By 1808Delaware, City of Westerville news release

It might not be on the top of your list of winter season concerns, but there are many reasons what a degree of awareness could come in handy in dealing with local wildlife.

To that end, Westerville Animal Control Officer Mary Dembiec has reminded residents that they are in the midst of an active season for coyotes and skunk activity. Other Delaware County locations would be wise to pay heed to these words and suggestions.

SKUNKS

Skunk mating season runs from February through March. Skunks do not hibernate but spend the colder months in their burrows, until now. Males can travel up to five miles looking for a mate but usually stay within a 1-2 miles range. The gestation period for skunks is 60-75 days, and they have litters of 1-15 baby skunks (called “kittens”). The litter is raised exclusively by mom.

Dembiec says that skunks are not generally aggressive, but a mother skunk can become aggressive defending her kittens. Skunks do not see well but have keen senses of hearing and smell. Before a skunk sprays, they will give warnings like stamping their feet, charging, hissing and raising their tail.

Make Your Yard Less Hospitable for Skunks

  • Bring in unused pet food and water at night
  • Keep tight-fitting lids on garbage cans
  • Frequently harvest gardens and pick up fallen fruit
  • Restrict use of birdseed; skunks are attracted to it and to the birds and rodents that use the feeder
  • Seal potential entry holes in and under buildings and decks

If You or Your Pet Are Sprayed

If you don’t have a commercially produced cleaning agent on hand, try this mixture:

  • 1 quart of 3% hydrogen peroxide
  • ¼ cup baking soda
  • 1 tsp dish liquid in a bucket

Lather and let sit for five minutes before rinsing.

When to Call Westerville Animal Control

Call Officer Dembiec if you see an injured or sick skunk.

COYOTES

Coyote mating season runs from January through March. The gestation period for coyotes is around 60 days, having litters of up to six pups. Both adults raise the pups and make their dens after mating season. Coyotes are great at adapting to any habitat, being most active at dusk and dawn, but can be seen throughout the day. They are found in all 88 counties in Ohio and can be very vocal during mating season.

Make Your Yard Less Hospitable for Coyotes

Keep yards free of trash, pet food and clean up around your grill.

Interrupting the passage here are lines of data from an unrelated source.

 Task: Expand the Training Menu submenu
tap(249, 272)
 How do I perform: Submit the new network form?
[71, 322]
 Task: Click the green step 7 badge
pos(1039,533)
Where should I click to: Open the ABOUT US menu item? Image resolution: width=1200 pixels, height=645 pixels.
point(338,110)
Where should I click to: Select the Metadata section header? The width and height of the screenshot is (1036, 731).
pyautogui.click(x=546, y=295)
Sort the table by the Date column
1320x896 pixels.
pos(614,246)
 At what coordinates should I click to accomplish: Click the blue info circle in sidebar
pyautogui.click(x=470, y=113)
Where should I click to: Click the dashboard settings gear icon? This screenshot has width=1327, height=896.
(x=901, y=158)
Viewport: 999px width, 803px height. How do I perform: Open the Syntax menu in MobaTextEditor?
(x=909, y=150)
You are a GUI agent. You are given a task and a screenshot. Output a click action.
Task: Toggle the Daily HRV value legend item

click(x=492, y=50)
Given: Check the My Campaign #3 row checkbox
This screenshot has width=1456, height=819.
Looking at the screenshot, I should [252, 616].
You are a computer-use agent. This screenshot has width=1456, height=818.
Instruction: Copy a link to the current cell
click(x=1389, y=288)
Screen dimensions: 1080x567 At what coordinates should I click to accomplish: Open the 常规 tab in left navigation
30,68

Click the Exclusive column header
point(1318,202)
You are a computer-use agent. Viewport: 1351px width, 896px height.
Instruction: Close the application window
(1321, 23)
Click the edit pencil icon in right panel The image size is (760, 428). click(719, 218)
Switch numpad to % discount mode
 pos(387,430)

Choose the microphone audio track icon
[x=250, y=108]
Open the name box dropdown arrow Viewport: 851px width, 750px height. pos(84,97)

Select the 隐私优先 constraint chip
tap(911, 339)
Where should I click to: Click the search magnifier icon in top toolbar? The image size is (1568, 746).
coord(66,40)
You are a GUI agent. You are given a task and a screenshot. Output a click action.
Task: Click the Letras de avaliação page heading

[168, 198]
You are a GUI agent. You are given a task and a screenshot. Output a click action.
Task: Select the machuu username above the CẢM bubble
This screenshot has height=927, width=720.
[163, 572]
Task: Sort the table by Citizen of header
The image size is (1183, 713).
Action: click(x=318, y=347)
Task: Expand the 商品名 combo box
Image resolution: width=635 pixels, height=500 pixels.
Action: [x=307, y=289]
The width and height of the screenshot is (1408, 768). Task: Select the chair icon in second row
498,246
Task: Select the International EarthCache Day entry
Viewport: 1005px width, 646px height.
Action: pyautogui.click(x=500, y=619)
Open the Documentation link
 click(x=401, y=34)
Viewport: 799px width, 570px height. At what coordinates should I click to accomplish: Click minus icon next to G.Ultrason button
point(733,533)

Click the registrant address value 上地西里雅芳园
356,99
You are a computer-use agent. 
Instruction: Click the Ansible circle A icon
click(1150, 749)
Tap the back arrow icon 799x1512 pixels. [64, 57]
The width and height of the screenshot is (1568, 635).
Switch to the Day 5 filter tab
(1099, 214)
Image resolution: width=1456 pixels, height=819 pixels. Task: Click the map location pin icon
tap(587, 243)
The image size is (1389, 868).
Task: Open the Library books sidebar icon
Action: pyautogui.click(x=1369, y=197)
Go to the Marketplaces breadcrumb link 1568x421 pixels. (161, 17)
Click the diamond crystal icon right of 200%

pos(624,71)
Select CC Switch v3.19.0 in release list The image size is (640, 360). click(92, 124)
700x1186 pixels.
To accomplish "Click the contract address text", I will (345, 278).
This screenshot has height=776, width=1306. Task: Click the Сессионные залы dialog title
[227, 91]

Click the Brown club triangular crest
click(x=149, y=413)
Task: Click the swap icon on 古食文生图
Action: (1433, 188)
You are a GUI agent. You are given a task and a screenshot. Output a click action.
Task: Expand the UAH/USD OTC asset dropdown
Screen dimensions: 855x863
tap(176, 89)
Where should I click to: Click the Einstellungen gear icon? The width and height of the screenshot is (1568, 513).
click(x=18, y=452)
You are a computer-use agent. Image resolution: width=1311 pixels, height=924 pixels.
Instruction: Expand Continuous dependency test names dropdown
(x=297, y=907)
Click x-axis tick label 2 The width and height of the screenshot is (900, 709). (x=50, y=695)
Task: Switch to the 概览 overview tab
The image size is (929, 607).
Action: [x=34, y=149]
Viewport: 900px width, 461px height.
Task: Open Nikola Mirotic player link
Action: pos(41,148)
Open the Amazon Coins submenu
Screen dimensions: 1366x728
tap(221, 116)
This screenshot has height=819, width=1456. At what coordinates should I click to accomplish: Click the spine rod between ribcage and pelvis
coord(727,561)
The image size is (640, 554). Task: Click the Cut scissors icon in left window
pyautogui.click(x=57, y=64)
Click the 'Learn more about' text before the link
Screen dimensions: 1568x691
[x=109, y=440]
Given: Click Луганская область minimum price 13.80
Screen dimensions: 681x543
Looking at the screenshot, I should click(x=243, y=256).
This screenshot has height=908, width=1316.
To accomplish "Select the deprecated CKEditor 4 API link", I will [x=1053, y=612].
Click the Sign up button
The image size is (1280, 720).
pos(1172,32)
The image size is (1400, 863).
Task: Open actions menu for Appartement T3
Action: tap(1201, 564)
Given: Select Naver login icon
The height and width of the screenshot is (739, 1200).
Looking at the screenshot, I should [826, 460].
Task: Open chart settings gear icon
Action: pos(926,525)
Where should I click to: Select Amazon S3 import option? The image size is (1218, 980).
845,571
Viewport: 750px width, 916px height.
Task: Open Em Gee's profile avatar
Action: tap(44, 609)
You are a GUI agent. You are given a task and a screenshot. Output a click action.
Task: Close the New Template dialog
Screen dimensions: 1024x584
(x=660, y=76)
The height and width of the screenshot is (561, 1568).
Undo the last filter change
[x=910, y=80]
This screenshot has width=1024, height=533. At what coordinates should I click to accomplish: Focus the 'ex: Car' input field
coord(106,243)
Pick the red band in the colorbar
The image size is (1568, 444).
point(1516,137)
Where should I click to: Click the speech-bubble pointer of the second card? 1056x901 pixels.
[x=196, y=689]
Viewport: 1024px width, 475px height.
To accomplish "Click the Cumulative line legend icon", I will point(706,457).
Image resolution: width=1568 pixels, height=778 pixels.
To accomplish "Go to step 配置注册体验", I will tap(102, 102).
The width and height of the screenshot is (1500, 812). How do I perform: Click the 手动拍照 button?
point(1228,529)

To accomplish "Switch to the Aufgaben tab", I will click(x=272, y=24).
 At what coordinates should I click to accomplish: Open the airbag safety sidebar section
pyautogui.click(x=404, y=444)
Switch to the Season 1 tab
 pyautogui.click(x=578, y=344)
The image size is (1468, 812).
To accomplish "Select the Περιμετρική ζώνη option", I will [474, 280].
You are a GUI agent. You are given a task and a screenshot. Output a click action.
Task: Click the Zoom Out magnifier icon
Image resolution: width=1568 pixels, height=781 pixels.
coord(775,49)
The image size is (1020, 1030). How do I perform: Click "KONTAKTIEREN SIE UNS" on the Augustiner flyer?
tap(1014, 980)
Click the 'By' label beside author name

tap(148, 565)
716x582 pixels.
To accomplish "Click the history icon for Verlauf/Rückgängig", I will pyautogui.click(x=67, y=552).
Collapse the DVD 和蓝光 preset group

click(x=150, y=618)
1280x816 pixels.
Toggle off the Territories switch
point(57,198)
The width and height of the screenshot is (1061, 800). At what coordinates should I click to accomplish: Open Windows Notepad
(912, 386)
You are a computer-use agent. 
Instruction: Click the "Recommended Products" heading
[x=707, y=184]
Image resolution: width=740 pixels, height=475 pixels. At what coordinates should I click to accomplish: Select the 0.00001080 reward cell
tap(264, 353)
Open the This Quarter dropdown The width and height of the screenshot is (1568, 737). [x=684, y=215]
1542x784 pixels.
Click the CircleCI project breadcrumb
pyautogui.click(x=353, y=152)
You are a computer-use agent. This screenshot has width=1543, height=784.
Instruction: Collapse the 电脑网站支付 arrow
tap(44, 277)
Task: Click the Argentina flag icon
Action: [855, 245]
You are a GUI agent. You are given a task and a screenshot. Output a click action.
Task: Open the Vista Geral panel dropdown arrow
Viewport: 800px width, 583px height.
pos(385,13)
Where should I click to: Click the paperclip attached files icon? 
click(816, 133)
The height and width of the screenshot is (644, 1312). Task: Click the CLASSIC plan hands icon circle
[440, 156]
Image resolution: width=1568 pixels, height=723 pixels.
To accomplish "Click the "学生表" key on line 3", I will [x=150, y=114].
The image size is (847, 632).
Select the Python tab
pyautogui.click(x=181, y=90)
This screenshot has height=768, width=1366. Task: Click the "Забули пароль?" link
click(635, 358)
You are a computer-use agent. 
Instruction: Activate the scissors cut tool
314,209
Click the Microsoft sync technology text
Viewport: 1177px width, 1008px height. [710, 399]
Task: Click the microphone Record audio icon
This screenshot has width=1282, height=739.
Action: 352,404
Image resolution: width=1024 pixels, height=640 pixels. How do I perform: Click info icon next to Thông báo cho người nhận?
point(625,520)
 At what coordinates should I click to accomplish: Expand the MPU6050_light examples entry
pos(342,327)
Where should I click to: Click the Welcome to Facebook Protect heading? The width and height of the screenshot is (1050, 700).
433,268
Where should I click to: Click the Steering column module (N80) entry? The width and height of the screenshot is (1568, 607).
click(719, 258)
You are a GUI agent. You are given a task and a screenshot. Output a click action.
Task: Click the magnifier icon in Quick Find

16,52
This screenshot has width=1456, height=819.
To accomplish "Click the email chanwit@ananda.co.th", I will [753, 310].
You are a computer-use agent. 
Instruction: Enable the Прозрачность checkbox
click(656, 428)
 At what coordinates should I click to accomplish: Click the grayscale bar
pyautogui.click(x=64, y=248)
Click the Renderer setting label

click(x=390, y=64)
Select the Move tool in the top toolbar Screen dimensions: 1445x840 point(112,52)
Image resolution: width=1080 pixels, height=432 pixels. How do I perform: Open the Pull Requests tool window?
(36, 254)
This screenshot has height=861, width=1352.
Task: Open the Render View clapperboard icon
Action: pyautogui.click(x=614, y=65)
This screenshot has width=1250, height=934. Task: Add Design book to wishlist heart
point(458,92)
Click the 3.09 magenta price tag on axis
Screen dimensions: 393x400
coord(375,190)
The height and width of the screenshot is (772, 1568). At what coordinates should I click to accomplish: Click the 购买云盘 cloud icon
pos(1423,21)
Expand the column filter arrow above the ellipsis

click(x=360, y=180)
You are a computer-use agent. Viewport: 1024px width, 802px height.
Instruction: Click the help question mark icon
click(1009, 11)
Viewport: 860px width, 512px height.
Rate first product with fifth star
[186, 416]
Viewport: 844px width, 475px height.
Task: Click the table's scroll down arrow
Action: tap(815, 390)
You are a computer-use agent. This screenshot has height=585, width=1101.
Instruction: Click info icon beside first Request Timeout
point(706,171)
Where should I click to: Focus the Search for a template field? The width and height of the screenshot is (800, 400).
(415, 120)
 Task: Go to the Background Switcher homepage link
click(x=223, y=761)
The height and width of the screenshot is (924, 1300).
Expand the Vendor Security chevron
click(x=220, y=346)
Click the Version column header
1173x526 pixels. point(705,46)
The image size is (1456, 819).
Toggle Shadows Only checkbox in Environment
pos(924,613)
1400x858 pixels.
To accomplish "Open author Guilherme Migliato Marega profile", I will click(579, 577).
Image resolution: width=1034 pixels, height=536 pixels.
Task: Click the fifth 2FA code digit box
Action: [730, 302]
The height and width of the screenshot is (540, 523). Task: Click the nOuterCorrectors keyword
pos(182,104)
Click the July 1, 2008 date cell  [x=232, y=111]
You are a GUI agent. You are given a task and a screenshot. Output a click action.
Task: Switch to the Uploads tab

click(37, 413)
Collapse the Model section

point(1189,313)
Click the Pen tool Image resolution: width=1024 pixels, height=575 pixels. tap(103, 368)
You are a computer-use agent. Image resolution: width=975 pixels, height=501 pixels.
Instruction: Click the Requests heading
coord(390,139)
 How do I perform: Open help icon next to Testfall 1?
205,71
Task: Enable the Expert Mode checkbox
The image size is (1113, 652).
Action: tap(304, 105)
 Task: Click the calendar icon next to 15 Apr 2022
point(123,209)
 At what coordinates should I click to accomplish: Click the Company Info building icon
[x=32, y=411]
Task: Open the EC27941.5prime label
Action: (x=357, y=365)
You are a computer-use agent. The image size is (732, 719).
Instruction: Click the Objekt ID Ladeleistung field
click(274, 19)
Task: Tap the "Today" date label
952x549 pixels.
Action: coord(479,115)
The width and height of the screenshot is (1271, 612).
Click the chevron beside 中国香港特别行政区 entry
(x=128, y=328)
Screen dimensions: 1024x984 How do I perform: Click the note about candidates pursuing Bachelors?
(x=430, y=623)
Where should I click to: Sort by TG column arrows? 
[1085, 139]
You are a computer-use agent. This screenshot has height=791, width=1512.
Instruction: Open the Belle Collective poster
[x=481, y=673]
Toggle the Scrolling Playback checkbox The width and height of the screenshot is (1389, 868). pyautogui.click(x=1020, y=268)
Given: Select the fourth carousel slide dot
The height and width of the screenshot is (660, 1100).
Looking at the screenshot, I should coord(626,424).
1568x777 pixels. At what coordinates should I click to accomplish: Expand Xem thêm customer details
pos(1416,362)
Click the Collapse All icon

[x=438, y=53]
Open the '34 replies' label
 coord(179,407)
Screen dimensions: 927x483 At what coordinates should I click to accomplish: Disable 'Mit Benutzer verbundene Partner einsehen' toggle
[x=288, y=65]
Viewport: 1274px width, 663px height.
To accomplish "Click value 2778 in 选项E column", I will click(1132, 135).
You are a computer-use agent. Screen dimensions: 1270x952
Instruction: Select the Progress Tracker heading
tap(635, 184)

What to Do if You See a Coyote in Your Yard

Coyotes have a natural fear of humans, but will go after small pets that are unattended or off-leash. They will generally only attack larger dogs if they see them as a threat. If you see a coyote, making noise such as clapping or yelling should scare them and encourage them to leave. For recurring issues and sightings, call the Ohio Department of Natural Resources at 1-800-WILDLIFE, or, (800) 945-3543.

Dembiec cautions that skunks and coyotes can be carriers of rabies and distemper, and encourages owners to keep their pets up-to-date on vaccinations.